— PASSAGE GIVEN —
##########

Everyday is a struggle and I honestly don't think my brain has fully processed the fact that Mady is gone, and I wont get to hug her kiss her full lips or hear her raspy voice, but knowing that my father in Heaven has been down this road with his ONLY son helps keep me sane.




 Finally the support from family and friends has been SUPERIOR!!

Tuesday, September 18, 2012

Declined!!!!....Really???!!

"Declined.....ummmm declined again....John it didn't go through!!!". Yep that was me little Ms. RN with all the big money having my debit card declined at the freaking nail salon. Really why me I asked my self why me. Well maybe because I didn't have any money,obviously, and the nail salon isn't where I should be lol. That moment brought me back to another time I was declined at Sonic withMady attempting to get a drink before we headed home. I was like look sir idk why my card isn't working I can leave you a check and bring it back my daughter had pretty much drank her whole drink...ok no problem. Really??!! Ok off I rush to get money to pay them Madysen says really mom your card didnt go through. Why not???!  It always goes through. That little girl of mine  true Diva. Thinking of that moment and how innocent Madysens question was why not mom it always goes through I really didn't have the words to make her understand.....it made me think of how God feels right now when I ask him day in and out Why did you take my only daughter from me my love the glue to our family why didn't she make it she always makes it when she's having a hard time breathing. Why not this time. Hes trying to make me understand by showing me different things I know he is but at this very moment I just don't get it. I just have to believe that he will never hurt me and continue to trust him which is hard I'm not going to sit here and say Im not mad at God sometimes because I am. My heart is broken and I don't know WHY??!! But.....just like my baby girl trusted her momma to fix the problem so she could have her lemonade with Fanta  orange lol I have to trust that God will fix my broken heart. He loves me waaaayyy more than I could ever love Mady. So I have to keep going and doing what I need to do because I don't want to get to the gates of Heaven and hear DECLINED!!!! Because if I know my daughter she will say why momma why didn't you make it???!! By then it will be too late.

##########

— GIVEN ENTRIES —
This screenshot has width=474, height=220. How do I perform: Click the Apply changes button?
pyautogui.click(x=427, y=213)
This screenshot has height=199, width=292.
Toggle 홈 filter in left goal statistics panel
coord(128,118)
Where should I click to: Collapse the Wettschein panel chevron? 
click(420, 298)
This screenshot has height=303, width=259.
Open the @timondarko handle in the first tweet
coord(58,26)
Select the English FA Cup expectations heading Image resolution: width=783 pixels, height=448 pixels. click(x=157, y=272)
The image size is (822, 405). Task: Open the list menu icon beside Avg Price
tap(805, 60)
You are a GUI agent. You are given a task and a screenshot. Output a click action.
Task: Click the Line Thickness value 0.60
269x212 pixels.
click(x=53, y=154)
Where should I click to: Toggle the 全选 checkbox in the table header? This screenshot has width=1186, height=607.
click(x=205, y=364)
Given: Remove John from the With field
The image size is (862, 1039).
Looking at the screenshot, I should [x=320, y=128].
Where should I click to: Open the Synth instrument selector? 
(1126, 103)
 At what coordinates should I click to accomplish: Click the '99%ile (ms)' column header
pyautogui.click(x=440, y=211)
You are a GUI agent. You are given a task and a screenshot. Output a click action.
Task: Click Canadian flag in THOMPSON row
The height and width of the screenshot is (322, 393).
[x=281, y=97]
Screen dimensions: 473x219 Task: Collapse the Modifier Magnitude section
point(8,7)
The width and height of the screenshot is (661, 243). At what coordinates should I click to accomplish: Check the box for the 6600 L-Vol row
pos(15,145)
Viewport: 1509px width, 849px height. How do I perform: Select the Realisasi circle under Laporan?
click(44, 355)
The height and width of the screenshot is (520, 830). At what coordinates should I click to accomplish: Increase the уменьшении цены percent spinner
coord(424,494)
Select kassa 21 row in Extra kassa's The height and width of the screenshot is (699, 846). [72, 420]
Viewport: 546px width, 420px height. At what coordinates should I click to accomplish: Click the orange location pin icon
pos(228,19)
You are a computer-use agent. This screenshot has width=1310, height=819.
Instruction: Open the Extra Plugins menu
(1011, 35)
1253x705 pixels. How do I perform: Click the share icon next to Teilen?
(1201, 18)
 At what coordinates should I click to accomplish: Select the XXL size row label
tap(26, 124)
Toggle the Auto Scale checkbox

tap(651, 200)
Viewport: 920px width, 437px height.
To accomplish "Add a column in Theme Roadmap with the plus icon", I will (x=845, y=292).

##########

— PARTS OF THE EXERCISE —
A) Can you duplicate the part of the blog post that opens with the words containing "Everyday is a" and closes with "keep me sane."?
B) How would you sum up the blog post in two sentences?
C) According to the blog post, why does the writer say she has to keep going and doing what she needs to do?
The rows are separate material with no connection to the blog post.

— ANSWERS IN ORDER —
A)
Everyday is a struggle and I honestly don't think my brain has fully processed the fact that Mady is gone, and I wont get to hug her kiss her full lips or hear her raspy voice, but knowing that my father in Heaven has been down this road with his ONLY son helps keep me sane.

B) After her debit card is declined at a nail salon, the writer recalls an earlier time her card was declined at Sonic, when her daughter Mady innocently asked why it didn't go through since it always does. That question leads her to compare her own repeated questions to God about why her only daughter didn't make it, and she resolves to trust God to fix her broken heart and keep going so she won't hear "DECLINED" at the gates of Heaven.

C) She doesn't want to get to the gates of Heaven and hear "DECLINED." She expects that Mady would then ask why she didn't make it, and by then it would be too late.